What Is Phishing?

Phishing is a social engineering attempt to trick you into revealing personal or sensitive information, and/or to install malware on your device. These messages can be delivered by email, phone call, SMS text message, or other means. The language in phishing messages often attempts to create a sense of panic and urgency, to entice you with offers that are too good to be true, or to appear as a message from a legitimate source. By responding—typing in your information, clicking a link, downloading a file, etc.—malware may be installed and your data stolen.

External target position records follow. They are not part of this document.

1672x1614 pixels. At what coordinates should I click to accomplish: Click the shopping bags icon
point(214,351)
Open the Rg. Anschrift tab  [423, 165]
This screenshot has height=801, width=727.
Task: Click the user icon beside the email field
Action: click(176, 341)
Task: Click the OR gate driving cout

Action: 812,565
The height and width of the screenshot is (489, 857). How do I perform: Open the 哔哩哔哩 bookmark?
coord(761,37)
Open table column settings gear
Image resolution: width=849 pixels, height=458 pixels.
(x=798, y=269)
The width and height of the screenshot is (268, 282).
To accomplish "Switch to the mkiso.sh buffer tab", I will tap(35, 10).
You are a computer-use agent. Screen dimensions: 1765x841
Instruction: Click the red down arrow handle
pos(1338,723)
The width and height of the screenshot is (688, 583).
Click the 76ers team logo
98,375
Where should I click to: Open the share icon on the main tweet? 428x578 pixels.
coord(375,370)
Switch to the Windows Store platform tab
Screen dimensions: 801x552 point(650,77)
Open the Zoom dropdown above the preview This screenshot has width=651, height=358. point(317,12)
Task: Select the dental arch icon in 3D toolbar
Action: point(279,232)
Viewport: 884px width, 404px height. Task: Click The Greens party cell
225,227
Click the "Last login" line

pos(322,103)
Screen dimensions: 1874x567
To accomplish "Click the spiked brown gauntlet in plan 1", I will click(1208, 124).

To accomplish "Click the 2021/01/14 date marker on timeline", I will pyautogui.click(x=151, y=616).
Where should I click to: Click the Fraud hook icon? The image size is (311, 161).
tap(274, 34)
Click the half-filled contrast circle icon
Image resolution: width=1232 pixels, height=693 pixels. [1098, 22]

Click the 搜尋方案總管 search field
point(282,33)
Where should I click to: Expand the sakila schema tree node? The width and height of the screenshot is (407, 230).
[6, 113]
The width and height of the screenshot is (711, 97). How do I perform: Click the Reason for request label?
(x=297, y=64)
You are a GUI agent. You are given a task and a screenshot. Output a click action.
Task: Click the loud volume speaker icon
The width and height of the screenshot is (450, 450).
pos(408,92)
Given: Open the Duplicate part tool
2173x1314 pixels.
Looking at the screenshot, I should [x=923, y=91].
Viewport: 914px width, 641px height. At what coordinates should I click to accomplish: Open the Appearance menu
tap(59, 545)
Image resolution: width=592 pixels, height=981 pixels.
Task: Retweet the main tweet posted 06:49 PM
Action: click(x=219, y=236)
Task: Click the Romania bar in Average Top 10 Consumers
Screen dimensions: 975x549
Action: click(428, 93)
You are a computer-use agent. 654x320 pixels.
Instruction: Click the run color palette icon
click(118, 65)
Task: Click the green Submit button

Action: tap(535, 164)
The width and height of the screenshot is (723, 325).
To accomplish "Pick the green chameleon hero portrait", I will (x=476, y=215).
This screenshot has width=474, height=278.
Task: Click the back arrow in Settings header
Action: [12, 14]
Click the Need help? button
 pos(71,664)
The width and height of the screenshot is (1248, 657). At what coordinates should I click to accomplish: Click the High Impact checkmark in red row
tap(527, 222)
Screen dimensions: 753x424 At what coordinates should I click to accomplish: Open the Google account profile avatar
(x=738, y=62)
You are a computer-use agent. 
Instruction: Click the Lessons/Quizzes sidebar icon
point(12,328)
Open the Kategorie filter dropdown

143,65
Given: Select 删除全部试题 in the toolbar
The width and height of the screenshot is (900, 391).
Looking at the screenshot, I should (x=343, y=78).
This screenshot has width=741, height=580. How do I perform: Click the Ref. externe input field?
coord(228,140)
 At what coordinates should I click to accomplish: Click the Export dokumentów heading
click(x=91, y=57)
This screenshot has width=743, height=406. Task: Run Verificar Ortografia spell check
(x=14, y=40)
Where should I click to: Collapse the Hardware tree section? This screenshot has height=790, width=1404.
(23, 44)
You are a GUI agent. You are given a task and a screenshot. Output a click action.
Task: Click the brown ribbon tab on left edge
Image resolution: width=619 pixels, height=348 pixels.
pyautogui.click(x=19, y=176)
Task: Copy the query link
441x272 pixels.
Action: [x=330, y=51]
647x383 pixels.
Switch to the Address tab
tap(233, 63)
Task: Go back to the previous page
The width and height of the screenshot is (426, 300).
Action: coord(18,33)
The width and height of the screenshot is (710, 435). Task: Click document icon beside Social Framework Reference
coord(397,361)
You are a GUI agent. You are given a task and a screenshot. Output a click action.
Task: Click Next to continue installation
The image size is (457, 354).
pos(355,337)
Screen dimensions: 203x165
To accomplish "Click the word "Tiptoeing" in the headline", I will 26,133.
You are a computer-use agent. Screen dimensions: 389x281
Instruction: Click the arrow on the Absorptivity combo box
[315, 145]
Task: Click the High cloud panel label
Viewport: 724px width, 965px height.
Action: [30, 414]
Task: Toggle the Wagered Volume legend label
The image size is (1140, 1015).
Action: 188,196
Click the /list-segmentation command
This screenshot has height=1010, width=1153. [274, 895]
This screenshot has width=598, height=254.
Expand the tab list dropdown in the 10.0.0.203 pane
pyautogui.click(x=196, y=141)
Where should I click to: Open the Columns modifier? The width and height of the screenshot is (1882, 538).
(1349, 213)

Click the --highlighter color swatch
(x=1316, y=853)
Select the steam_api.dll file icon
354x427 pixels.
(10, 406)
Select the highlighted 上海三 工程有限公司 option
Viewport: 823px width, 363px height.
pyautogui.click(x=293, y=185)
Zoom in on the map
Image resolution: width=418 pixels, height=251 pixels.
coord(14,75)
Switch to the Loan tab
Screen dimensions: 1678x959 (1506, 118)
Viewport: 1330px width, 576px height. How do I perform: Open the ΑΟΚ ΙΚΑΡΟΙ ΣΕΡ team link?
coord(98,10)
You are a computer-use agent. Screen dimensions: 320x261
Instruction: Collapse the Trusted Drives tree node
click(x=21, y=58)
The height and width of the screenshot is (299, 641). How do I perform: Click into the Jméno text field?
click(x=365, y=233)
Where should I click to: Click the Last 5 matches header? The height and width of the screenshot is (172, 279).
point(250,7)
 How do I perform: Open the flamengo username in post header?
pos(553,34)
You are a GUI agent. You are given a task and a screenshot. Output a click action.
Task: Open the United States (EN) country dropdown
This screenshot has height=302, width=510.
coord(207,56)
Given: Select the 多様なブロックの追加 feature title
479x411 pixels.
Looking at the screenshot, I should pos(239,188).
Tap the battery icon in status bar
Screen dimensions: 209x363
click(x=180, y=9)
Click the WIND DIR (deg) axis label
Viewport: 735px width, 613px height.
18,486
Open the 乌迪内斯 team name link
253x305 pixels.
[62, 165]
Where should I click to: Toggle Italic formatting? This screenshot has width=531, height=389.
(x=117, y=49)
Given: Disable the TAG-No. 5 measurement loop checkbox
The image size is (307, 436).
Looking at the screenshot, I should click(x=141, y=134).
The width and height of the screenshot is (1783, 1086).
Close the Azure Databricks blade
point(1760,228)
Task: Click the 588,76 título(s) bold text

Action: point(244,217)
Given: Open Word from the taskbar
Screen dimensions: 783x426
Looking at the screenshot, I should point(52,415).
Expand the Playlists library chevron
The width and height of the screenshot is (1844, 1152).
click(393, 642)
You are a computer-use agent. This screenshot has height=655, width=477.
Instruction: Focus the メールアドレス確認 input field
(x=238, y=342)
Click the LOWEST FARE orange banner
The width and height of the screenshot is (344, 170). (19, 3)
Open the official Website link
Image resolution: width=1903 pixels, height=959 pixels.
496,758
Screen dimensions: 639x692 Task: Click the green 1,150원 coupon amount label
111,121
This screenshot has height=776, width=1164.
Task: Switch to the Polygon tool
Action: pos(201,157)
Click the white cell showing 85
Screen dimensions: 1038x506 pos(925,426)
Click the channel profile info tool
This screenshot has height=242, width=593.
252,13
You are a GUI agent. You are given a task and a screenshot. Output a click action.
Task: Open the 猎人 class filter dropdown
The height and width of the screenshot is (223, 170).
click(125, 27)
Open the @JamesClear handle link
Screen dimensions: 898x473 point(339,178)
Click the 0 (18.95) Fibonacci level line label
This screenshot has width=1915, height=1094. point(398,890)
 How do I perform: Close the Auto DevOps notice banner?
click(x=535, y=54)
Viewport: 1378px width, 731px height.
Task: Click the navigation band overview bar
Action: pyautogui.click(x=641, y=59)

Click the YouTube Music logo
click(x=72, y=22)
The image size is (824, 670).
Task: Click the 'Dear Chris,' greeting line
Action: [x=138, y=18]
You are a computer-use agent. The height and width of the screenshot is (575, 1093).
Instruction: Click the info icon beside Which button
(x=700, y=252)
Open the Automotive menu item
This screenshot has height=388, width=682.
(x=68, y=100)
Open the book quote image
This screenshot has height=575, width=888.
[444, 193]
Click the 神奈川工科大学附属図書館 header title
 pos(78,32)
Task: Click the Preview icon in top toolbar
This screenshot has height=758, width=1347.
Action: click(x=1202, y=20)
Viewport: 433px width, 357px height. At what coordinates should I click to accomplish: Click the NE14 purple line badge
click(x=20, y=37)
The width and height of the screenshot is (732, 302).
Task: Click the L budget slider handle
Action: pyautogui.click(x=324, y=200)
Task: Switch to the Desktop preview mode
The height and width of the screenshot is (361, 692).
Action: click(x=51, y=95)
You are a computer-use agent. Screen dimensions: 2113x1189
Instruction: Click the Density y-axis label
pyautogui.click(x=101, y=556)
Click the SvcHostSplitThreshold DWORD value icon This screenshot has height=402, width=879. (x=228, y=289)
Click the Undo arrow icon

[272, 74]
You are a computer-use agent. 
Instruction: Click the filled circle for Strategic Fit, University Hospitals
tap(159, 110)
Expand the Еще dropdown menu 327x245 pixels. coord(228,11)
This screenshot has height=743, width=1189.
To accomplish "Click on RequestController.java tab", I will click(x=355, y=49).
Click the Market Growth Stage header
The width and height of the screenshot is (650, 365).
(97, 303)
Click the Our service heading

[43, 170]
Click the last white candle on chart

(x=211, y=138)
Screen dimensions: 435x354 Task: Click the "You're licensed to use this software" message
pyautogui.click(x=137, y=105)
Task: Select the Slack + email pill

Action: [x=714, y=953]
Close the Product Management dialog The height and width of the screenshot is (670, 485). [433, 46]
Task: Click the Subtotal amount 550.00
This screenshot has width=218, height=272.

Phishing scams can also be delivered by pop-ups on webpages, fake login pages, paid ads, social media posts and messaging, as well as unsolicited tech support.


All types of phishing are on the rise. Other types of phishing, besides mass distributed messaging, are spear phishing which targets individuals or groups, and whaling which targets an organization's leaders or staff with access to funds and high risk data.


Common Signs of Phishing


Watch: Interview with Don Welch On Phishing

Format Factors

  • Spoofed addresses that falsely appear to be from someone you know, learn more below
  • Phony email addresses, e.g.  Chase_Bank@Gmail.com
  • An atypical address for that sender
  • A name that does not match the address
  • Generic greeting and closing
  • Poor grammar and odd formatting
  • Spelling and punctuation mistakes
  • Shortened URLs, links with typos, or unusual domain names, e.g. www.paypall.net
  • Vague titles for documents or attachments

Tone and Urgency

  • A call to immediate action
  • Threat of negative consequences if you do not respond immediately
  • Request for help
  • Offering money, goods, or prizes
  • Overly complimentary
  • Requests for personal information or to update payment info
  • Password reset emails you did not request, or MFA login approval prompts, phony package shipping updates, or fake late payment notifications
  • Seems suspicious or flagged as suspicious by Google

Don't Take the Bait

Slow down and confirm before you click to make sure it's a legitimate site.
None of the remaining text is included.